Microalgae can perform the more advanced post-translational modification of eukaryotes, but cost a fraction of the price to grow compared to animal cell culture. By expressing therapeutic proteins we may be able to produce these products at a much lower cost, increasing the accessibility of life-saving treatments. 

Separations are much easier when the product is extracellular. Our focus is on how to increase the production of proteins outside the cell to produce therapeutic proteins or enzymes that can produce small molecule products outside the cell. Products of interest include bioreagents for gene therapy production and isoprenoids with possible anti-viral properties (see natural products below).

Metabolic engineering and genetic engineering tools are used to create new or improved biosynthesis pathways. Our focus is mainly on isoprenoids and terpene products using the new synthetic isopentenol utilization pathway. Products of interest include carotenoids like astaxanthin or other potentially anti-viral isoprenoids. Host organisms used include E. coli and the eukaryotic microalgae Chlorella vulgaris.
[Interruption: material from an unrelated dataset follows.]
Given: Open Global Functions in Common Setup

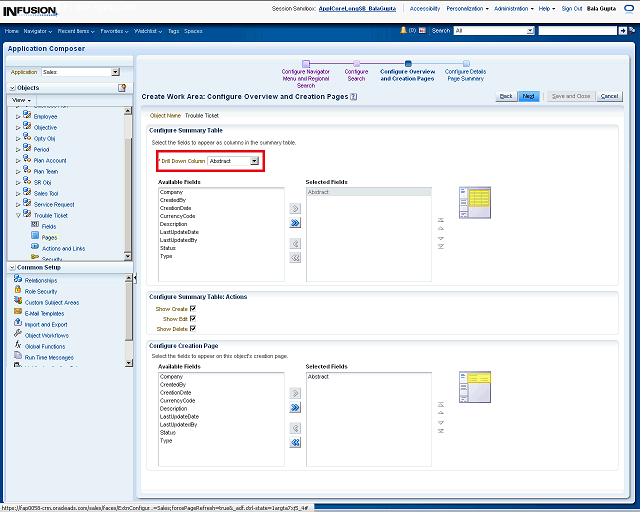Looking at the screenshot, I should coord(45,346).

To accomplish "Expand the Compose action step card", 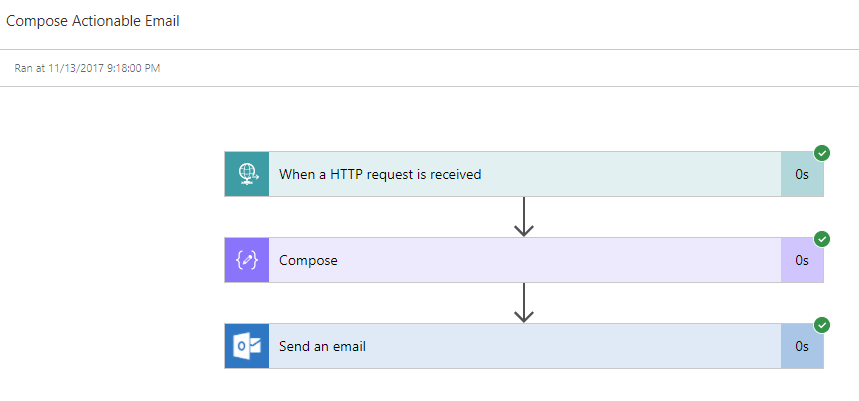I will point(600,260).
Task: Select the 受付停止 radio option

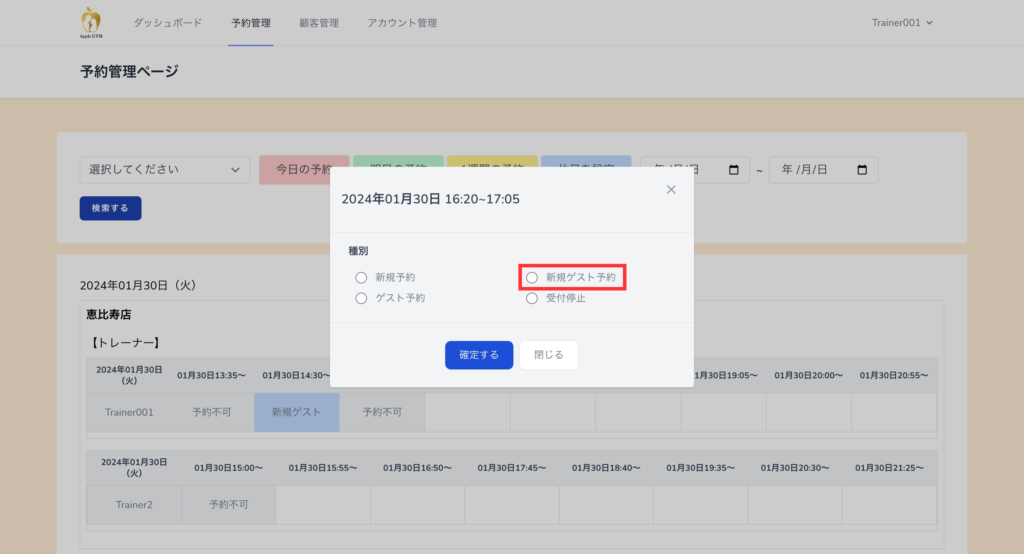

Ionic liquids are salts with low melting points. Because of their unique properties, they can be used for liquid/liquid extractions in unique ways. We are exploring the use of ILs for extraction and separation of various biological feedstocks including microalgae.

Current methods used to produce microalgae biomass suffer from a number of limitations. In order to bring the overall costs down, the cultivation and downstream processing steps should be designed in an integrated manner. We are explore new types of photobioreactors to address some of these challenges. 

Microalgae are a great food source for colonization of other planets and the moon. However, growing food consistently in a high-radiation environment where shipping water is very expensive is challenging. We are working on novel bioreactor designs to grow food on the moon for future explorers!